Exercise brief: Please continue the notes on the 2017 tax bill and tax incidence from their last sentence, keeping the same question-and-answer style.

Page text:
-- -- --
Explain the tax bill signed by Trump in 2017

This tax bill cut corporate tax from 35% to 21% because Trump's corporate advisers argued that the long-term effect of cutting this tax would be increased capital accumulation, productivity, and wages. Critics of the bill agreed that these growth effects would occur, but argued that they would be small and the main benefits of the corporate tax cut would still be the wealthy owners of the corporations.

What is the flypaper theory of tax incidence? Give an example to disprove it

This theory assumes that the burden of tax - like a fly on flypaper - sticks wherever it first lands. However, it is rarely valid as is agreed by most economists. For example, an example of this would be the argument that a tax on expensive fur coats is vertically equitable because most buyers of furs are wealthy. However, if the demand for fur coats is elastic because people can easily substitute other luxuries for furs, then a tax on furs will likely reduce sales of furs. In the end, to prevent losing sales to the point of making a loss and going out of business, the makers and sellers of furs will have to absorb more of the burden of tax than the wealthy buyers of the furs. Thus, the burden of tax isn't falling where it was first levied and it may not be so equitable because most workers who make furs are not wealthy.
-- -- --
Study material:
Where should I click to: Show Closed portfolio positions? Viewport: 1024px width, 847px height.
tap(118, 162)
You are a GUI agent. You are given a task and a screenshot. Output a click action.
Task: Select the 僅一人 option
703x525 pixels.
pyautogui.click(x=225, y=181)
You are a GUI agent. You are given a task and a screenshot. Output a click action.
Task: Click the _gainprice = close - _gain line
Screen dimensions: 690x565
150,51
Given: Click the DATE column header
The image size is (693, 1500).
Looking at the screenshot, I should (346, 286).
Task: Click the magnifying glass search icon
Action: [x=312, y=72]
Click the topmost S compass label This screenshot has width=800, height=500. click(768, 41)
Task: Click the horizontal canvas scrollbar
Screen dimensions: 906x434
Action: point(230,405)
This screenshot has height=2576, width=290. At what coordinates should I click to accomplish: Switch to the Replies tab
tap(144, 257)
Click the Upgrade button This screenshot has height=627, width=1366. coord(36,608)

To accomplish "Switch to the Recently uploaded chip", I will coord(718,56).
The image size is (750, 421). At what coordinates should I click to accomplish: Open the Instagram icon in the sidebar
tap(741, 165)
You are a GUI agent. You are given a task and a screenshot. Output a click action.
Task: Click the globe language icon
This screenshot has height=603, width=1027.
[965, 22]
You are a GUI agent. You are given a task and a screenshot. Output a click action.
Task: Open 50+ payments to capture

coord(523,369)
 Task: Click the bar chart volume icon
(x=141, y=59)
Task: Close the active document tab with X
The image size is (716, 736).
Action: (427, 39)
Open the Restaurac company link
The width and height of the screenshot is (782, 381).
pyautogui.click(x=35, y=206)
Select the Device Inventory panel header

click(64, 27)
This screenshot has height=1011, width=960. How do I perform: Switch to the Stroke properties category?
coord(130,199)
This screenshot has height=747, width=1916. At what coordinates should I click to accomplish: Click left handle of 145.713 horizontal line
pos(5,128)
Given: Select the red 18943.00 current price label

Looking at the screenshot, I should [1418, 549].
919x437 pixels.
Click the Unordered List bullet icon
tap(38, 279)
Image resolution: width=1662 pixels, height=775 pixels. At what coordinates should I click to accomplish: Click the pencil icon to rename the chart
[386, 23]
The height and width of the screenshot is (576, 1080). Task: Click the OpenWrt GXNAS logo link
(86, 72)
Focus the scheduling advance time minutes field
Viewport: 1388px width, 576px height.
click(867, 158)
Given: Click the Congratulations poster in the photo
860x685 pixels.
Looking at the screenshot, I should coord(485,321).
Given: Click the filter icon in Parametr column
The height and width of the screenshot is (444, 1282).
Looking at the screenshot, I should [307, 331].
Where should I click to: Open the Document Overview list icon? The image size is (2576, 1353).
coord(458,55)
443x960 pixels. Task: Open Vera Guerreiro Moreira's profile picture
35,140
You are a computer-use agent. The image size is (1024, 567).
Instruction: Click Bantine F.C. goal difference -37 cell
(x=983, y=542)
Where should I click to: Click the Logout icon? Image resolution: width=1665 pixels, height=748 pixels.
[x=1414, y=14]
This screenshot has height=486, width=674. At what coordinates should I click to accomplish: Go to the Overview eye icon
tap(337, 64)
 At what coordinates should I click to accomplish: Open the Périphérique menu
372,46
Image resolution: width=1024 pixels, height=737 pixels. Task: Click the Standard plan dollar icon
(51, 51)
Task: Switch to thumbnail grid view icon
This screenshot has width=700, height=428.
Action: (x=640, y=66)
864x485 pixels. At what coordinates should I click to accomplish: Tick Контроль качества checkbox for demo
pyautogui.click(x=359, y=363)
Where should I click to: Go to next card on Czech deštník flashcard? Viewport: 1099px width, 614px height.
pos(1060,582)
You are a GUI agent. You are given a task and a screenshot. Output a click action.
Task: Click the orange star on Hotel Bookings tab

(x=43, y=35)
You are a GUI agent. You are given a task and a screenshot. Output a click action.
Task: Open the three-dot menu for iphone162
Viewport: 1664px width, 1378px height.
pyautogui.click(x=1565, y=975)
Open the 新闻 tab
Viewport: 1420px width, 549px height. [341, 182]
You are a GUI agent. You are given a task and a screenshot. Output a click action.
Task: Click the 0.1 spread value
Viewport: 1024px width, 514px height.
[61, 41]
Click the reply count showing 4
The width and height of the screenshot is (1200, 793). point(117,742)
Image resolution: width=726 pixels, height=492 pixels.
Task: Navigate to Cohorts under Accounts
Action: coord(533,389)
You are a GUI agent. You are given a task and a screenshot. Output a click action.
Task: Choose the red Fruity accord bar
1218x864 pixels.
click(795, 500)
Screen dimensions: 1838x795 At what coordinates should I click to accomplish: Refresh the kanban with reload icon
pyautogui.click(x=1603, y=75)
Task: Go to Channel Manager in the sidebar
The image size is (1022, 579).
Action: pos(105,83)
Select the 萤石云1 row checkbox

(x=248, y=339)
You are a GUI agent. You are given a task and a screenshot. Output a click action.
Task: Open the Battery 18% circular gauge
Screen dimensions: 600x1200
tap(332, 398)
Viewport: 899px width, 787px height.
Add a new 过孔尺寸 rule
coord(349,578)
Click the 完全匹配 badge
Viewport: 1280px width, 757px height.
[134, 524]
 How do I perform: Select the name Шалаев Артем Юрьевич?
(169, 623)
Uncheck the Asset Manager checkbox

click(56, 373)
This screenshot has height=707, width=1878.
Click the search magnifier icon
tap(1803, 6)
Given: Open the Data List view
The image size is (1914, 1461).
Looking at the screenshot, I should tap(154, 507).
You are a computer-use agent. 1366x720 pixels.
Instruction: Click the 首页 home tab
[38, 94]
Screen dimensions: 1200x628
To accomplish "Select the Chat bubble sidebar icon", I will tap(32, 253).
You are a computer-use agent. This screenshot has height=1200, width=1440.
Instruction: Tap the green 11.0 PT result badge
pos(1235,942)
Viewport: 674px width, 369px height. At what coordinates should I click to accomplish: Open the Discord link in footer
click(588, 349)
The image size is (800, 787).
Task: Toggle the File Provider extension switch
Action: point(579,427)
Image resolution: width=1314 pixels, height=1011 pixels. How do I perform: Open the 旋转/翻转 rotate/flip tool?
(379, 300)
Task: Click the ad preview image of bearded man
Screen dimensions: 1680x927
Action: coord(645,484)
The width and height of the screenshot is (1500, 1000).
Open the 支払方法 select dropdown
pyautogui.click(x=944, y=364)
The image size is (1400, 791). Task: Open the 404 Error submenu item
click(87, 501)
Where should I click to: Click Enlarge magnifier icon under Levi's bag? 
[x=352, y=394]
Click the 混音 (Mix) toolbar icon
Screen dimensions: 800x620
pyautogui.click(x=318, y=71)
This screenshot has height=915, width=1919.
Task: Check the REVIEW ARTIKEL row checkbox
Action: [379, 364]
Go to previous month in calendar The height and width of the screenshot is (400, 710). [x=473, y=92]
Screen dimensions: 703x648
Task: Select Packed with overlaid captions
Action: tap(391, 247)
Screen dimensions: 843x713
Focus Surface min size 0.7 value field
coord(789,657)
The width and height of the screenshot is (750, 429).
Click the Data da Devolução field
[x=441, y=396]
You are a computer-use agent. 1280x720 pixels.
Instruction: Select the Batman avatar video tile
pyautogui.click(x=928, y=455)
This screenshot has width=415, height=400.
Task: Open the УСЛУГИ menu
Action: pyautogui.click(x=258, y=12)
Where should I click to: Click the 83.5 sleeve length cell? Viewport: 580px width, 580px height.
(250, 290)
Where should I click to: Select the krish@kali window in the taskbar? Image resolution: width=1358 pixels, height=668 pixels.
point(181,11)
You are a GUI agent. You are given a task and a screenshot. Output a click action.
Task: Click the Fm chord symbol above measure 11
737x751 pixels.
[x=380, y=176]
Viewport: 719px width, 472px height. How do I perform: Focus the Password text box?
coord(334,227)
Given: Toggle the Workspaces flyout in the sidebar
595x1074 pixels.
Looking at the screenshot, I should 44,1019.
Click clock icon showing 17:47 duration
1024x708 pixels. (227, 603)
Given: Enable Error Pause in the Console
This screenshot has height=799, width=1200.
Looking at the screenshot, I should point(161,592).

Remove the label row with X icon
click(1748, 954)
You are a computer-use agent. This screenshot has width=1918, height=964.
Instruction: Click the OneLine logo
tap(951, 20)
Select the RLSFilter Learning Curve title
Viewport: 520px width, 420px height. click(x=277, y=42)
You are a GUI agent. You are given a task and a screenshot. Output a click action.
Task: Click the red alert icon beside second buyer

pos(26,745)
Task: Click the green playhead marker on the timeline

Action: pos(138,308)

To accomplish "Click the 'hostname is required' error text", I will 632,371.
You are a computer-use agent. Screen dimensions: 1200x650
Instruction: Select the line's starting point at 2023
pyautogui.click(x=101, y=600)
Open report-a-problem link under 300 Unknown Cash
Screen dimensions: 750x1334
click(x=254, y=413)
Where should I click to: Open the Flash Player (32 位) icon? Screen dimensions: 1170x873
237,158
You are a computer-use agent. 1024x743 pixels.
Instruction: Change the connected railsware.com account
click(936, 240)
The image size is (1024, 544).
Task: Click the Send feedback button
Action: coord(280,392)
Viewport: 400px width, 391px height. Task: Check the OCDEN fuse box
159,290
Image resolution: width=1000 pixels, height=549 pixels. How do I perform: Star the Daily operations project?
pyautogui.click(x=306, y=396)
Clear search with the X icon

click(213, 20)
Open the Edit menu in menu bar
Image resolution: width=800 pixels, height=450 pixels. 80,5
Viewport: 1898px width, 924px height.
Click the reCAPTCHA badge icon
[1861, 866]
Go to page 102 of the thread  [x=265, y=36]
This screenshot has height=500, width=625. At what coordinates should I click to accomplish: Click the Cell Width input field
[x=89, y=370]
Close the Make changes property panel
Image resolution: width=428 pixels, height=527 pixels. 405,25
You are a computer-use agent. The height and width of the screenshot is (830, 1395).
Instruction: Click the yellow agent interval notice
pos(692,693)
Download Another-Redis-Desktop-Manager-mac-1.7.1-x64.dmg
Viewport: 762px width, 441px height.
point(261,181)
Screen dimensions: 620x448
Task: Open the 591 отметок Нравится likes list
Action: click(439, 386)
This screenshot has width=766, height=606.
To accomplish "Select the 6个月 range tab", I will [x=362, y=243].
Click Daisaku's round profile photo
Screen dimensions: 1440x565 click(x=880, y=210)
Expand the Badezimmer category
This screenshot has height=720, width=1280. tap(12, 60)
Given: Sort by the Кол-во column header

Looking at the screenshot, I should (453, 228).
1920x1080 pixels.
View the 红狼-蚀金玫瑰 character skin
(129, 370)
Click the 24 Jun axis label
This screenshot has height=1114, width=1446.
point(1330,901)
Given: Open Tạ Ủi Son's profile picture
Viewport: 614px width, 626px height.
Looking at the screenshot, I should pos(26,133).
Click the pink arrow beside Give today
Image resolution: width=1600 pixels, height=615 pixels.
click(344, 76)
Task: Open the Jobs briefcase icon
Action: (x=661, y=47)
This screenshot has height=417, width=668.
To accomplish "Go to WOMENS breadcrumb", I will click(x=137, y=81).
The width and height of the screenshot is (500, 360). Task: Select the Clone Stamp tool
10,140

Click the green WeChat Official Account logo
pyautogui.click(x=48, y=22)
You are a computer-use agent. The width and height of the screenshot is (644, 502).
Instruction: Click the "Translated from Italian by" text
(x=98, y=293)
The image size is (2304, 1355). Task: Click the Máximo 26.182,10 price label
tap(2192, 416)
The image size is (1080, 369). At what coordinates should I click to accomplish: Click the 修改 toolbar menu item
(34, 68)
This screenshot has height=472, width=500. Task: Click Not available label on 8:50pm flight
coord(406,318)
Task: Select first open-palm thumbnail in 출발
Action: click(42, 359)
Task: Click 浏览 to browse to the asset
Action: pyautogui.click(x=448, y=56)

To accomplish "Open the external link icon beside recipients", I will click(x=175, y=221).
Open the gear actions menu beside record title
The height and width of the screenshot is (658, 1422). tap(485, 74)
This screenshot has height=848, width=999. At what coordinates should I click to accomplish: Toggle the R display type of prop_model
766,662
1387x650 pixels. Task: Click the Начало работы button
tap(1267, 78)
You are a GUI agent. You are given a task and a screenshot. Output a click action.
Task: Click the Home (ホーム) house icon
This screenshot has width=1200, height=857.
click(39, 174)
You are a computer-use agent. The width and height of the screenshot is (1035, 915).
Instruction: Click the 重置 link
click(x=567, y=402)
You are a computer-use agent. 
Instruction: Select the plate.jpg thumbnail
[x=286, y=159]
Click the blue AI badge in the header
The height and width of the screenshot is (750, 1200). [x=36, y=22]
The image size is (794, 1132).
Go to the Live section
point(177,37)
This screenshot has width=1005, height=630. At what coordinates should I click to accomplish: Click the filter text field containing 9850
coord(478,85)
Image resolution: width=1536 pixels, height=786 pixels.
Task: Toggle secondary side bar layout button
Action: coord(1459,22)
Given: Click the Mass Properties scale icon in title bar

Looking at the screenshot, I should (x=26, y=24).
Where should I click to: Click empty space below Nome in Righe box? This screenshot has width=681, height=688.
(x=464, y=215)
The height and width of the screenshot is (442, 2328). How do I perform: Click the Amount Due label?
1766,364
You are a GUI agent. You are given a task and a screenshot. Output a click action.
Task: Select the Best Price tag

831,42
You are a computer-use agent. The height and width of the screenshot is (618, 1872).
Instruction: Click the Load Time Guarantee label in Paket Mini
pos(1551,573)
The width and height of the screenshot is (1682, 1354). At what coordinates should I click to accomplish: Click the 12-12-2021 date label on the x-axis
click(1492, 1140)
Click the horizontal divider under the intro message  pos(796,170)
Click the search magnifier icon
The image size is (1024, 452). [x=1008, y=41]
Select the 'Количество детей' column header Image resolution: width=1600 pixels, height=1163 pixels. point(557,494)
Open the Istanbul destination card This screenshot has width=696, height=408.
-- -- --
Response box:
What are transfer payments?

Transfer payments refer to money that flows from the government to households in the form of Social Security, unemployment benefits, Medicaid, SNAP benefits (food stamps), and housing assistance.

Explain Trump's views on taxation

Trump cut the top tax rate to 37% in 2018 and also cut corporate income tax

What are the two corollary principles of equity that the ability-to-pay principle leads to?

Vertical equity and horizontal equity

Explain vertical equity

Vertical equity states that taxpayers with a greater ability to pay should contribute a larger amount

Explain the difference between proportional, progressive, and regressive tax systems

Vertical equity states that taxpayers with a greater ability to pay should contribute a larger amount of money in taxes. These three tax systems are primarily concerned with the proportion of one's income that goes into tax. A proportional tax system taxes all taxpayers the same fraction of income (eg. taxpayers pay 25% regardless of income). In a progressive tax system, high-income taxpayers pay a higher fraction of their income in tax than lower-income taxpayers. In a regressive tax system, high-income taxpayers pay a smaller fraction of their income in tax than low-income taxpayers. Usually, all these systems show vertical equity because the absolute value paid by high-income tax payers is generally higher even if the fraction of their income paid is equal to or less than what is paid by lower-income taxpayers. Determining which one of these systems is the most equitable is difficult as equity is in the eye of the beholder.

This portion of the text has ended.